[Saved data entries]

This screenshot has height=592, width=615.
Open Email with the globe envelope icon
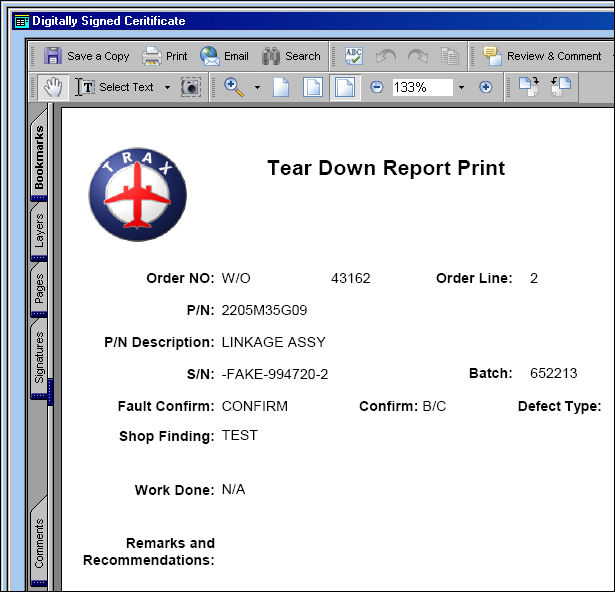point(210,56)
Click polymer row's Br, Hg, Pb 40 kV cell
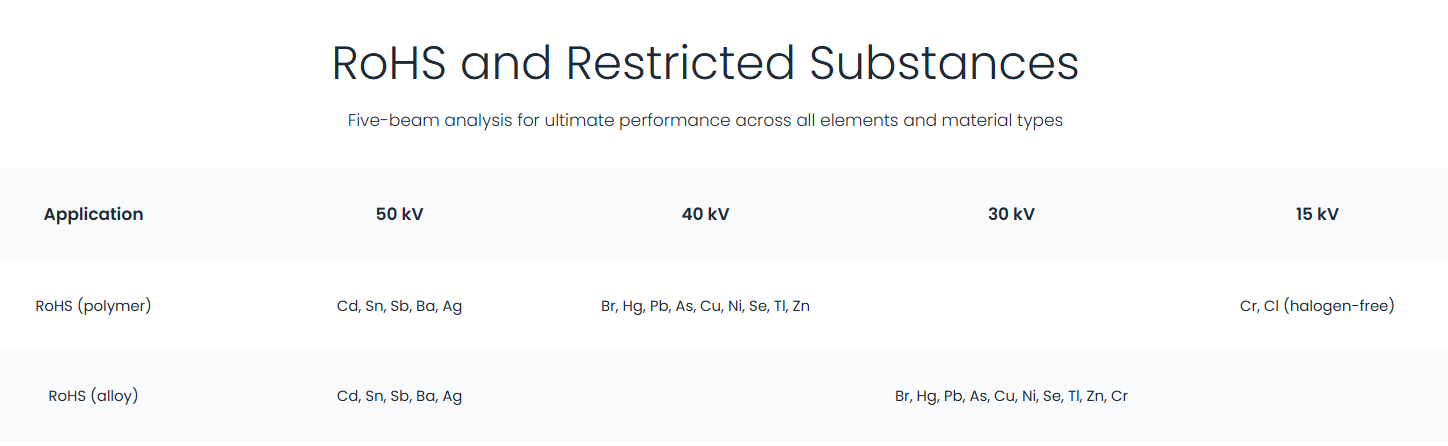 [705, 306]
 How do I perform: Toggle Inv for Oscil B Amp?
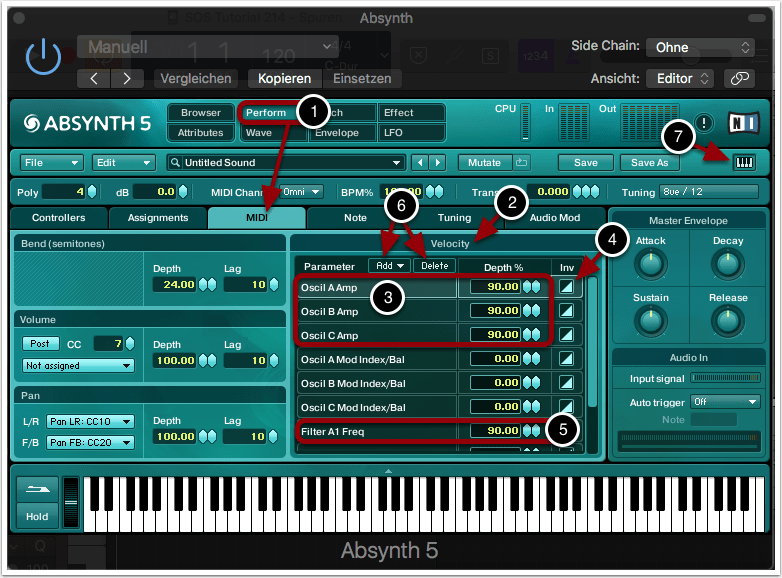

### Task objective
From the line that includes "Open Email with the globe envelope icon" on down to the last line of the entries above, set down each line exactly, leaving out the pictures.

### Answer area
Open Email with the globe envelope icon
point(210,56)
Click polymer row's Br, Hg, Pb 40 kV cell
 [705, 306]
 How do I perform: Toggle Inv for Oscil B Amp?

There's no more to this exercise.